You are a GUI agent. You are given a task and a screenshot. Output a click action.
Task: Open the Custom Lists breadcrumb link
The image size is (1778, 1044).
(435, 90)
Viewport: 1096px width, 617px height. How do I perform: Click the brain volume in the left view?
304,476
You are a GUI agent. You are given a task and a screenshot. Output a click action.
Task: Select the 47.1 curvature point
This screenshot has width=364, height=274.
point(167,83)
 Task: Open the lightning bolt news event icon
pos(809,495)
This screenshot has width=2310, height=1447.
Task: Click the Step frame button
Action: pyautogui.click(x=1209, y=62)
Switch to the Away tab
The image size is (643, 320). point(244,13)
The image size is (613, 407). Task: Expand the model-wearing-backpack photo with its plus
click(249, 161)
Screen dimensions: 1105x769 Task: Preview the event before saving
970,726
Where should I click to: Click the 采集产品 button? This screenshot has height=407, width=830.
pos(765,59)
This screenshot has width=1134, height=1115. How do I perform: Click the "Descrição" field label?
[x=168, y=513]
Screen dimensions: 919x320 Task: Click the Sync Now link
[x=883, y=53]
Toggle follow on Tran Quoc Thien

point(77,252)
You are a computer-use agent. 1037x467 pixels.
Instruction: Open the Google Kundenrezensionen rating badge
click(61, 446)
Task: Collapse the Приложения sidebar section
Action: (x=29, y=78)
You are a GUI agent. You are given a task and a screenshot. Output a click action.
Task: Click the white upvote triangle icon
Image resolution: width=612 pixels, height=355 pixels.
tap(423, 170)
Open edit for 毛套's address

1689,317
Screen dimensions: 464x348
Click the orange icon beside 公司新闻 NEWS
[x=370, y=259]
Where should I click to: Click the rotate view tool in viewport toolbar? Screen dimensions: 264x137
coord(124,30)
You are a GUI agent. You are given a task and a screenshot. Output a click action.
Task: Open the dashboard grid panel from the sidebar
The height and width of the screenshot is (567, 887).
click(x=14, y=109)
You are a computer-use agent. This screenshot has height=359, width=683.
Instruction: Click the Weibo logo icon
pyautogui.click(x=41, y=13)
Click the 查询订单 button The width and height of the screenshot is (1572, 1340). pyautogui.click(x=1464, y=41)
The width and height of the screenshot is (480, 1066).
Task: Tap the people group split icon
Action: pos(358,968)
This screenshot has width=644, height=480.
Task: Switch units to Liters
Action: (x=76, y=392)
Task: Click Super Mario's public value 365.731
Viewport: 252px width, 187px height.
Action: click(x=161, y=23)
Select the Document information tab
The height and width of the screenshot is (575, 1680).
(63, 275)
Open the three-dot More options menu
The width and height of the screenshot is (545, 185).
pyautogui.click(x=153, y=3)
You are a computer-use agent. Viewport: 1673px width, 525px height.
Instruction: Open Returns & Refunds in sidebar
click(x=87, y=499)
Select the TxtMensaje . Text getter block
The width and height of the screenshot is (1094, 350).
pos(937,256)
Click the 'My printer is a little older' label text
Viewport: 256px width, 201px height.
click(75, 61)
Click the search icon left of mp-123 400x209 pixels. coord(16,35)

============================================================

§ WHAT IS ASKED:
Extract each line above that contains the string "label".

§ WORKED SOLUTION:
This screenshot has width=1134, height=1115. How do I perform: Click the "Descrição" field label?
Click the 'My printer is a little older' label text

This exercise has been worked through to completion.